Exercise goal:
List each line below that contains the word "click". Match case exactly.

(Data items)
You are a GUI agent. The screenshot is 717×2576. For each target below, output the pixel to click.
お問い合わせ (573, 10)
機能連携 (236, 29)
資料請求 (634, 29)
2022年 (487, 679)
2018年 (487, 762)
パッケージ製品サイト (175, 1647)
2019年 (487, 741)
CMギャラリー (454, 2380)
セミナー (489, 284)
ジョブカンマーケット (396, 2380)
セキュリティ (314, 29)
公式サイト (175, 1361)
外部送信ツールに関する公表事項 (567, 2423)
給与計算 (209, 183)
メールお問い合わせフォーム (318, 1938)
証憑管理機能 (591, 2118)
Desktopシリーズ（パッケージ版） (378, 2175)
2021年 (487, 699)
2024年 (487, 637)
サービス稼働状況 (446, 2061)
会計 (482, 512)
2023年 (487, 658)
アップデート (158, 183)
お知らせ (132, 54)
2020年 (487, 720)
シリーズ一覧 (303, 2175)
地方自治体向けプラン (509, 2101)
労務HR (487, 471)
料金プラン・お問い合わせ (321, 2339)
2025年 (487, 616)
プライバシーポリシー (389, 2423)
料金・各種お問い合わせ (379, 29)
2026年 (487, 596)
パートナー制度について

Solution below:
You are a GUI agent. The screenshot is 717×2576. For each target below, output the pixel to click.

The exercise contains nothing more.